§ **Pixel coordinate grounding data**
%%

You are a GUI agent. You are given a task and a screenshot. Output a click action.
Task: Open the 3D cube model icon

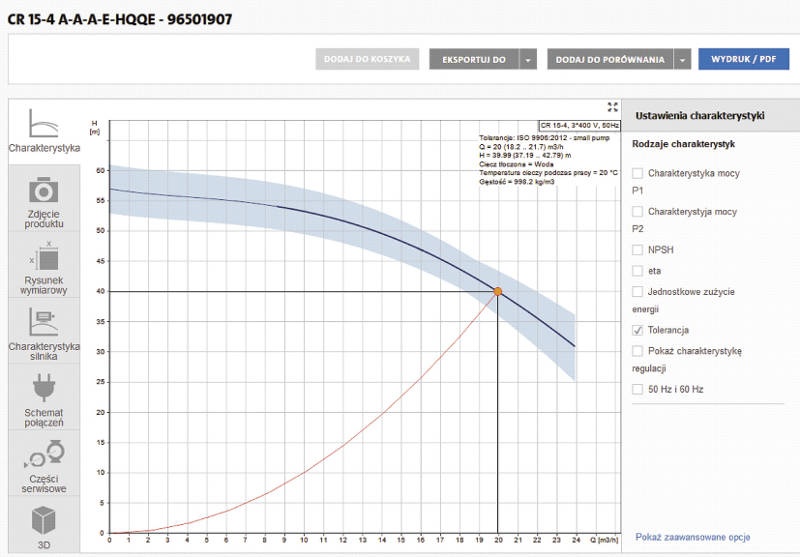click(43, 520)
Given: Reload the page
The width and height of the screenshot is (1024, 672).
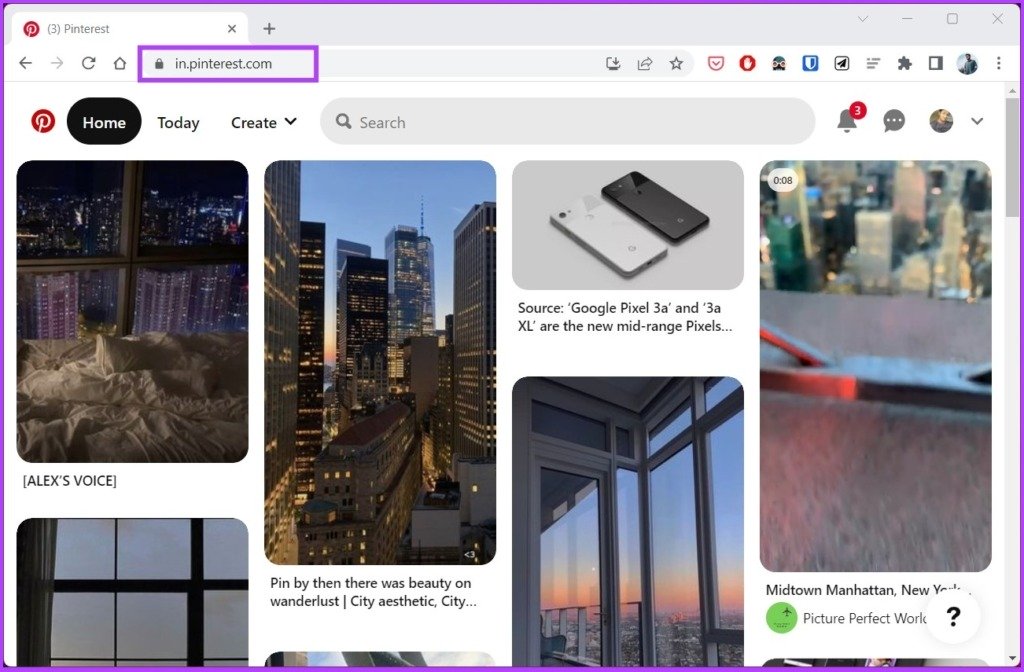Looking at the screenshot, I should point(88,63).
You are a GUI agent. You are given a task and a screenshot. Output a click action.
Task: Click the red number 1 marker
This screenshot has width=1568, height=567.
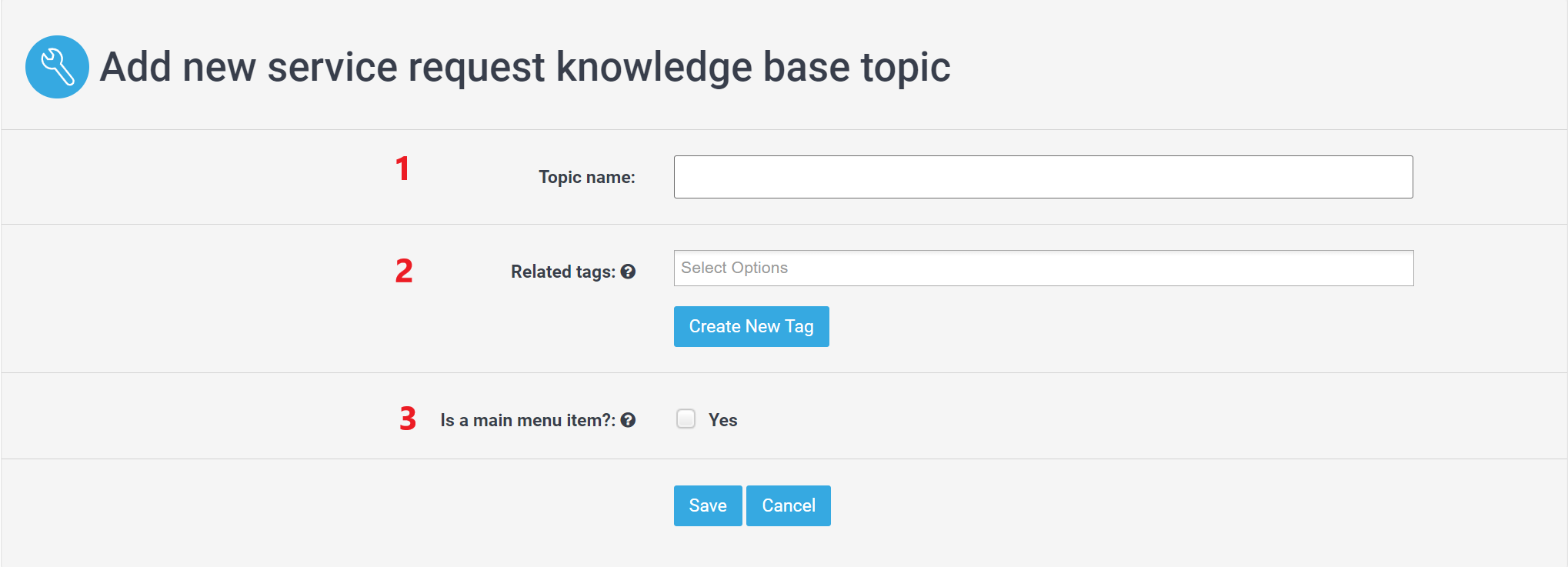click(x=402, y=168)
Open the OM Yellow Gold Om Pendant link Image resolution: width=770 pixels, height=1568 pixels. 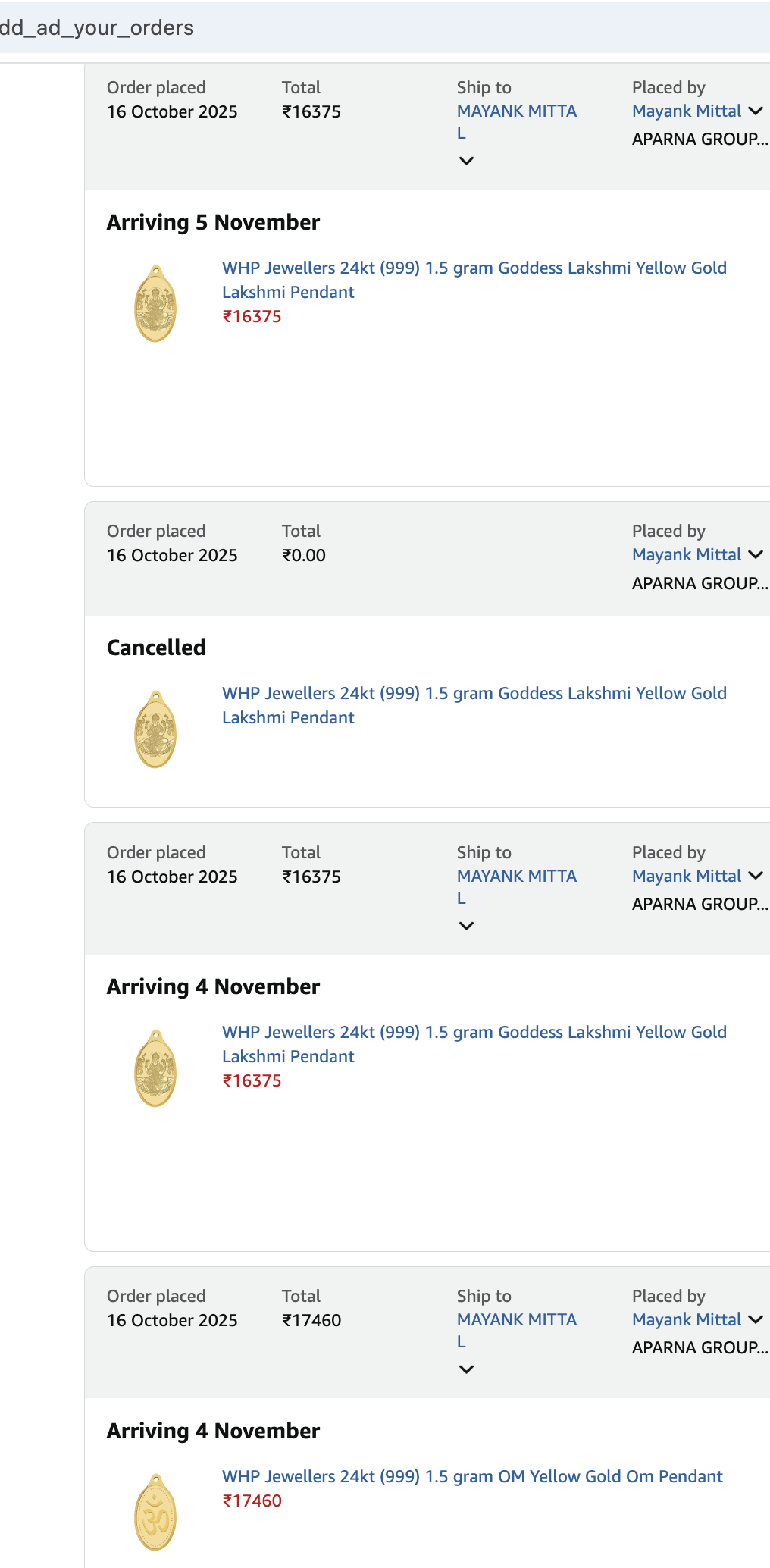[x=471, y=1477]
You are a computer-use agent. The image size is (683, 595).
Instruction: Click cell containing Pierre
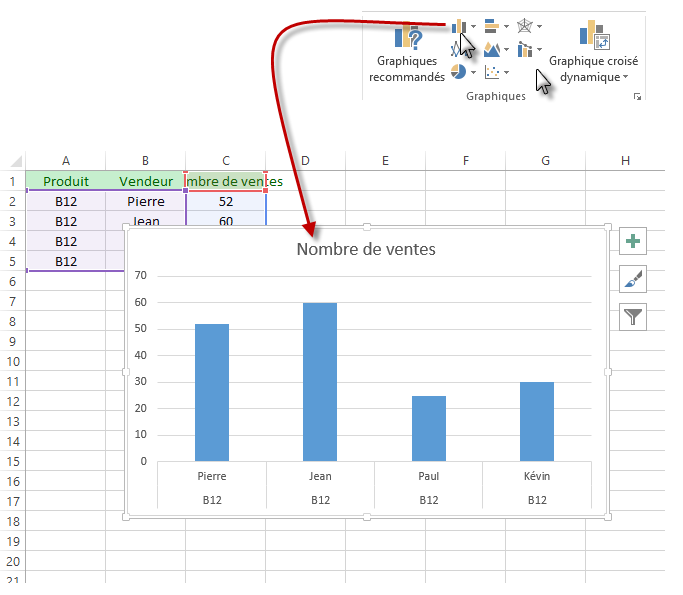[x=145, y=201]
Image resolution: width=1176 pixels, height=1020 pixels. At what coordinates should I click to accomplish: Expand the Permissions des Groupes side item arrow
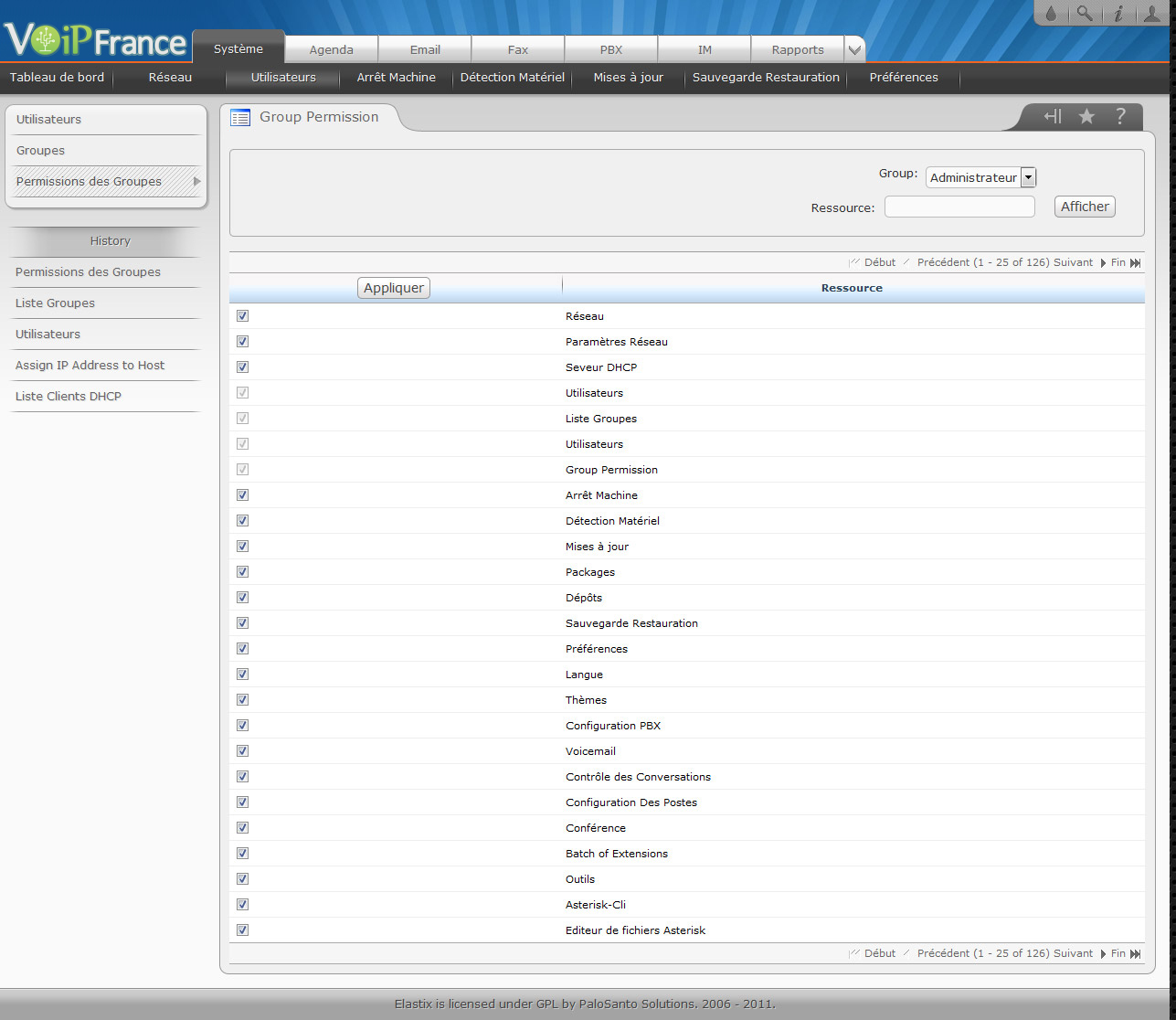click(x=196, y=181)
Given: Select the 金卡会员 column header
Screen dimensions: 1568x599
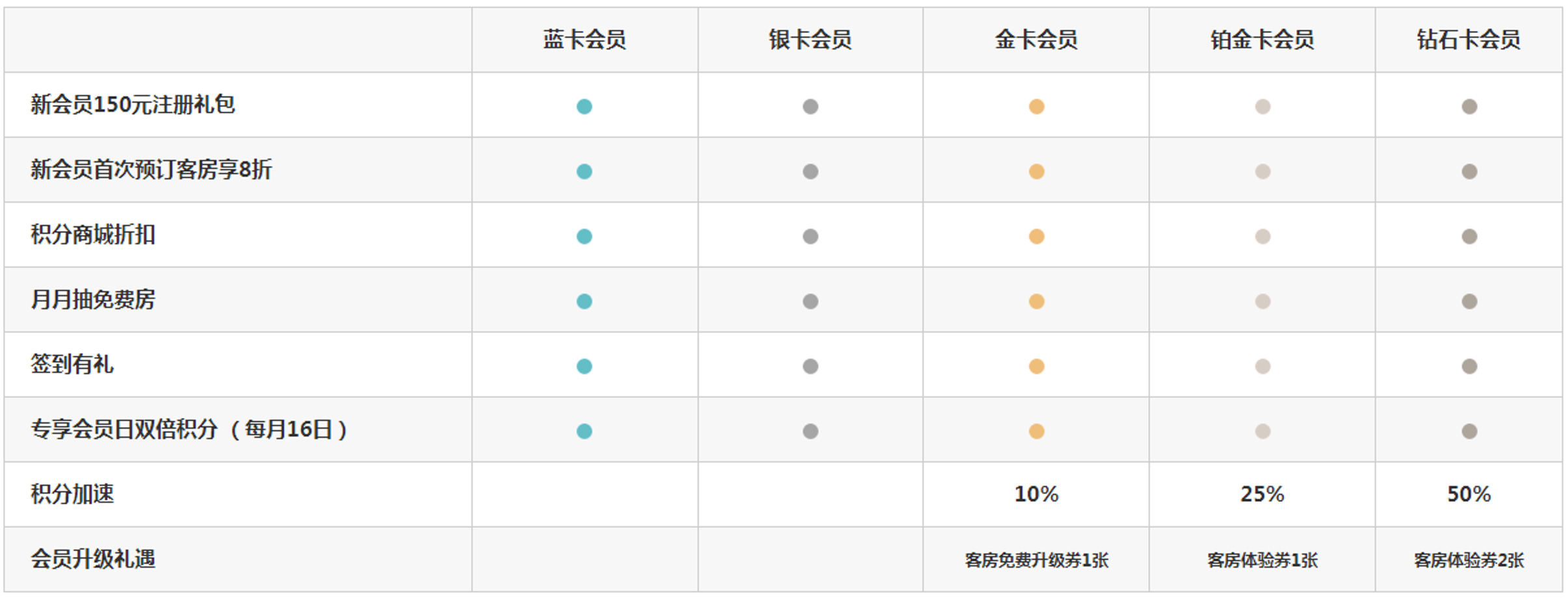Looking at the screenshot, I should pos(1036,40).
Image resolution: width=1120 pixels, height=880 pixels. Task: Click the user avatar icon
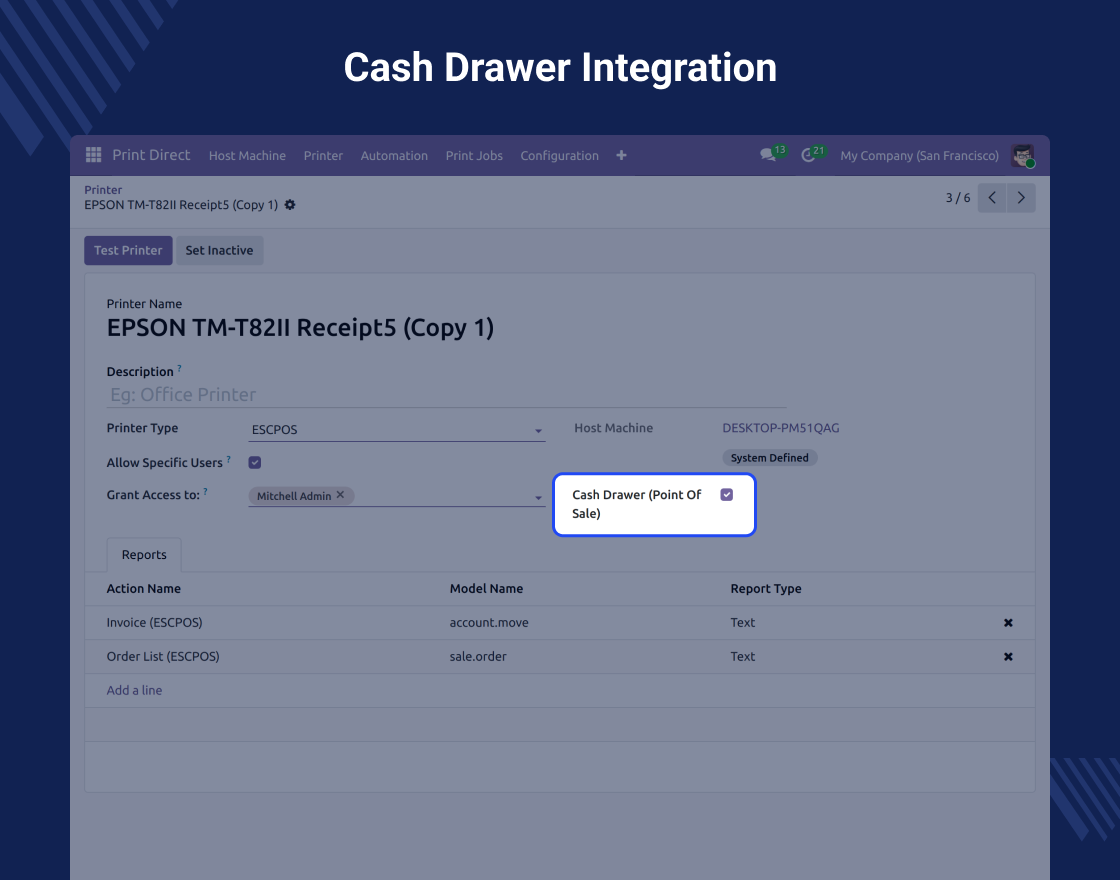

%%

§ **Aim of the exercise**
The answer must consist solely of the lines from the one with "Given: Select the 金卡会员 column header" through the final line of the data, each reproduced exactly and with pictures omitted.

§ **Written response**
Given: Select the 金卡会员 column header
Screen dimensions: 1568x599
Looking at the screenshot, I should pos(1036,40).
Image resolution: width=1120 pixels, height=880 pixels. Task: Click the user avatar icon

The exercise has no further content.